• _Exercise prompt_: Would you please copy each line of the listing that mentions "agent"?

• _Record extracts_:
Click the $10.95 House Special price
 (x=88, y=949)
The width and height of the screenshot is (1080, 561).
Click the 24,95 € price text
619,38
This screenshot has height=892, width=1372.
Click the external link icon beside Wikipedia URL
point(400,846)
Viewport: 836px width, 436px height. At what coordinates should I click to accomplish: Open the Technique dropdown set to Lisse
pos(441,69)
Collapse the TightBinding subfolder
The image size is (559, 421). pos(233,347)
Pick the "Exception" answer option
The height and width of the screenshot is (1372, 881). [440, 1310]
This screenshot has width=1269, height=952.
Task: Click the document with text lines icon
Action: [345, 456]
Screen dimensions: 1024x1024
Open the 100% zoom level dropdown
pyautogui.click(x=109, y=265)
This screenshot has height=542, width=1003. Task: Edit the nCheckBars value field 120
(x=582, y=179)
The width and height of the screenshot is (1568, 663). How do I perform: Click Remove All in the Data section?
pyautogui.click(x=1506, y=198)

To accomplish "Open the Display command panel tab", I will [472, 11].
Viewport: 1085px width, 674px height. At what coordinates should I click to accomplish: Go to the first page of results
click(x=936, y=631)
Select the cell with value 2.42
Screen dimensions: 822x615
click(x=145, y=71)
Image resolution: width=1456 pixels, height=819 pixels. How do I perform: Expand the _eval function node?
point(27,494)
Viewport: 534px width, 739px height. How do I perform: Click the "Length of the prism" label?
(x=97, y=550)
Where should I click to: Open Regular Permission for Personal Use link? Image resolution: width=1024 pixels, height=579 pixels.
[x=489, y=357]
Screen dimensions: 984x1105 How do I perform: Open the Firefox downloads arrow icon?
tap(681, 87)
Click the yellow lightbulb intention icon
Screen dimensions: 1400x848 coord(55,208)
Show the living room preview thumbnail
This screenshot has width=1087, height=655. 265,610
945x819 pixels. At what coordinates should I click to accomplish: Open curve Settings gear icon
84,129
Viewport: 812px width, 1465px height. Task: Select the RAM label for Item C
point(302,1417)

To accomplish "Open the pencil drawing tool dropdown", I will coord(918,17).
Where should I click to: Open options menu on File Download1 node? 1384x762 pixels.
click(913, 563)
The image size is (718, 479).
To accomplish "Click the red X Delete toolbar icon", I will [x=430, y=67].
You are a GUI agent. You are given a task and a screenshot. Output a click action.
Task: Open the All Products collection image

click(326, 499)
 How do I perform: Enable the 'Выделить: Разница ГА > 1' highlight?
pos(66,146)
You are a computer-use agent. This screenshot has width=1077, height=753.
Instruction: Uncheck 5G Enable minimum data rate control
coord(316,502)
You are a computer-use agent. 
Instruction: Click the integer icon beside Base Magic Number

• _Response to the task_:
You are a GUI agent. You are given a task and a screenshot. Output a click action.
You are a computer-use agent. This screenshot has width=1077, height=753.
You are a computer-use agent. 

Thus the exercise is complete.